The Best Time of Life to Get a Dog

A dog licks a woman's face.

Casey and me in our favorite park

I’m a complicator, except when Casey is beside me. Every day is his best day since… well, yesterday. Today is his high tide of happiness until tomorrow brings more kibble in his bowl, more cheese flecks to lick from the kitchen floor, a cascade of moreness in everything from new friends made on the street to the endlessly alluring layers of smell at his favorite peeing corner.
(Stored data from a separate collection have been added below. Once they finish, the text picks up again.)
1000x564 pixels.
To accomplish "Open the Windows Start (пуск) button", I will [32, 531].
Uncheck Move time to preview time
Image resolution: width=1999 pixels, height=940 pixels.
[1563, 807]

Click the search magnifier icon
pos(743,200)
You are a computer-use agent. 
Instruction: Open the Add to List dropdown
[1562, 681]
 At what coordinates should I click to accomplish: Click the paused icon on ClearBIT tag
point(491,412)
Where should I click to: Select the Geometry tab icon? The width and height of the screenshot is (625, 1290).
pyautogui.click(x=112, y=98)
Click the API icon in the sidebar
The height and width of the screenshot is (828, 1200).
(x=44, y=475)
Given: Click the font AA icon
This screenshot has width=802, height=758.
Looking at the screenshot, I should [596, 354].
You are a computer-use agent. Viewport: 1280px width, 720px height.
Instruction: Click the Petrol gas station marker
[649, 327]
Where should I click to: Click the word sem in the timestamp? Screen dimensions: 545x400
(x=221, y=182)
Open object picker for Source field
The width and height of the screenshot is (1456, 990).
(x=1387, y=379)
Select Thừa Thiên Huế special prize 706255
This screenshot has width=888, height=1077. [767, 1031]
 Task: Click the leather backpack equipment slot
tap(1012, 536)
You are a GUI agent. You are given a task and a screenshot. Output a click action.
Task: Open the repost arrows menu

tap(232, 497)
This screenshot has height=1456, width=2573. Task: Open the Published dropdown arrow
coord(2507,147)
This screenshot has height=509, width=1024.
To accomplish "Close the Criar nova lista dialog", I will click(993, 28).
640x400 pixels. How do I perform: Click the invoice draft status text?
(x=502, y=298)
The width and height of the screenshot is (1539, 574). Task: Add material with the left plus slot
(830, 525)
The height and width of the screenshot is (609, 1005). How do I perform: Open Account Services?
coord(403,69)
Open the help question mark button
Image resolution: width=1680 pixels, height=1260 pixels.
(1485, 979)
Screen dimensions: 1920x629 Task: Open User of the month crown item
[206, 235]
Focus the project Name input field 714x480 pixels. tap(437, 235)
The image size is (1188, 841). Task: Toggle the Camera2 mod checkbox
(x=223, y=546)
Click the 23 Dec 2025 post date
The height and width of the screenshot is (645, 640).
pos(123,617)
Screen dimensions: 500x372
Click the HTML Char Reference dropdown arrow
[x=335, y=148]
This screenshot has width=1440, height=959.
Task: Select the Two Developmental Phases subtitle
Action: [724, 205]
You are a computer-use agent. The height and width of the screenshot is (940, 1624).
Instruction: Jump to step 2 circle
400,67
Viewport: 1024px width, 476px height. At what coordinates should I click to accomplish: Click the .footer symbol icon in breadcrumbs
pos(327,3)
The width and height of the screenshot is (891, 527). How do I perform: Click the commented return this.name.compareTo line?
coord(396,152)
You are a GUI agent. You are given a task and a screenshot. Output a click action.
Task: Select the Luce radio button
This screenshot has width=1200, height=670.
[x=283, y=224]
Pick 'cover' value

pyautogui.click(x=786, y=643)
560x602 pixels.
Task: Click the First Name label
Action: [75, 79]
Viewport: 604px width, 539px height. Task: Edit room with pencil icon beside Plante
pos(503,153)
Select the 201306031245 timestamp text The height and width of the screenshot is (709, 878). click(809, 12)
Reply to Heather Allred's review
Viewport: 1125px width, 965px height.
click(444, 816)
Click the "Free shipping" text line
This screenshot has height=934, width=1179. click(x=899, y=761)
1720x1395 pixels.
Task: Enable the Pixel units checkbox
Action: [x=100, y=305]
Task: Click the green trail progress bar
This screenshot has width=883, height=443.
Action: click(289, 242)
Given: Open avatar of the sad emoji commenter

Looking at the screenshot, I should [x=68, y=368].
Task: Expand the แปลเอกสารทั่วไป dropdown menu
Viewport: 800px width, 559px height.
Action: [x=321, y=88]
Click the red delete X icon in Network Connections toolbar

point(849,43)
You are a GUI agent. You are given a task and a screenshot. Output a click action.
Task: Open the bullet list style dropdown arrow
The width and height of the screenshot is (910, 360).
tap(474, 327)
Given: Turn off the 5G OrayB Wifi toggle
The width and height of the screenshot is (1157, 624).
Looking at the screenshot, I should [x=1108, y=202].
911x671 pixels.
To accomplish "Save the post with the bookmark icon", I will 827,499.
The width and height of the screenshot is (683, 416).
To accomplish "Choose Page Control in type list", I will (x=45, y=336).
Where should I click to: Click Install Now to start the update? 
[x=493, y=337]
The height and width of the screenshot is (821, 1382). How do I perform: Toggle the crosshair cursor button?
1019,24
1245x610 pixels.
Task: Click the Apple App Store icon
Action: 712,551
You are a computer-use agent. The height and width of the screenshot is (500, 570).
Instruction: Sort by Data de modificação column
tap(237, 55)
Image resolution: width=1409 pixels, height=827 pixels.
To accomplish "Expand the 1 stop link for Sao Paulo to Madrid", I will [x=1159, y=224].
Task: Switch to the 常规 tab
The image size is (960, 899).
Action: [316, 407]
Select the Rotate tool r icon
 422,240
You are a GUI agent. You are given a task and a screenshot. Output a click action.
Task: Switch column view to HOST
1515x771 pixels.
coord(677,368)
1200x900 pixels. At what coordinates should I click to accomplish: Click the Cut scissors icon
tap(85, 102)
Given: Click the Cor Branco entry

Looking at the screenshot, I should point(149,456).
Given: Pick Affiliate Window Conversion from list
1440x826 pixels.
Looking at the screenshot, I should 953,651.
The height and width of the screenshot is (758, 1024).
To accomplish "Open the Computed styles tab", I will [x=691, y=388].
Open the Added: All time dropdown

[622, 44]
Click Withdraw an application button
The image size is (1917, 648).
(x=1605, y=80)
Paul and I were both 65 when our Starter Dog galloped through our door, and ginger hairs began to drift like dust motes to settle in the strangest places. Inside a sneaker, okay. But floating atop a bean stew? He made the very air his own, and I must have swallowed a little of him more than once.
I often say that retirement is the best time for a dog. Casey doesn’t wait around, head between paws, for his humans to drag themselves away from the office. His walks pull us away from our computers and into the ever-changing world, where we kibitz with neighbors and watch the seasons unfold.
Remember, though, I’m a complicator. I can’t help but think of the dogs we might have loved when we were younger. We didn’t have time for a dog then, it seemed. No dog should be stuck with work-obsessed achievers like us, hunkered over their desks after dark to fine-tune the strategic plan or bang out one last memo. But if we had a dog at home, we surely would have made a faster exit. How productive were those last hours, anyway? Plenty of executives can find a daily rhythm with a dog. What was so different about us? Dogs are levelers, if you let them do their thing. They turn your attention to what you share with others, not what sets you apart.
In our busiest years, when our son had left home and we could lavish our attention on two pinnacle jobs, I began to envy neighbors who came home in time to walk their dogs. How blithe they looked—the freshly groomed goldens and doodles, the humans bouncing in their sneakers after kicking off the workaday loafers and pumps. I let it slip that I might like a dog, and I thought Paul was taking my musings to heart. A week or so before Christmas, he told me not to enter the garage. Aha! Surely my Christmas pup was waiting there. It didn’t cross my mind to ask why this pup was not barking or when he was getting his walk. On Christmas morning Paul unveiled the gift of a lifetime—a neon sign with my signature, created by an artist. It hung in a couple of our kitchens, and now it’s in the master bathroom. No one else will have the slightest use for a neon sign that says “Rona,” the last letter culminating in an exclamation point. No gift could have been a more convincing declaration of love. But because I had been picturing a dog, my heart quivered as if about to sink.
Anyone who thinks you can keep a dog in a garage is in no way ready to have one. I wanted a treadmill and a fashion accessory rolled into one adorable package. I only thought I wanted a dog. The right age for a dog is whenever you can bend your life to what the dog asks of you—love, exercise, consistency and the trust it inspires. A dog’s perfect day isn’t much, when you stop to think about it. And yet it’s everything that matters.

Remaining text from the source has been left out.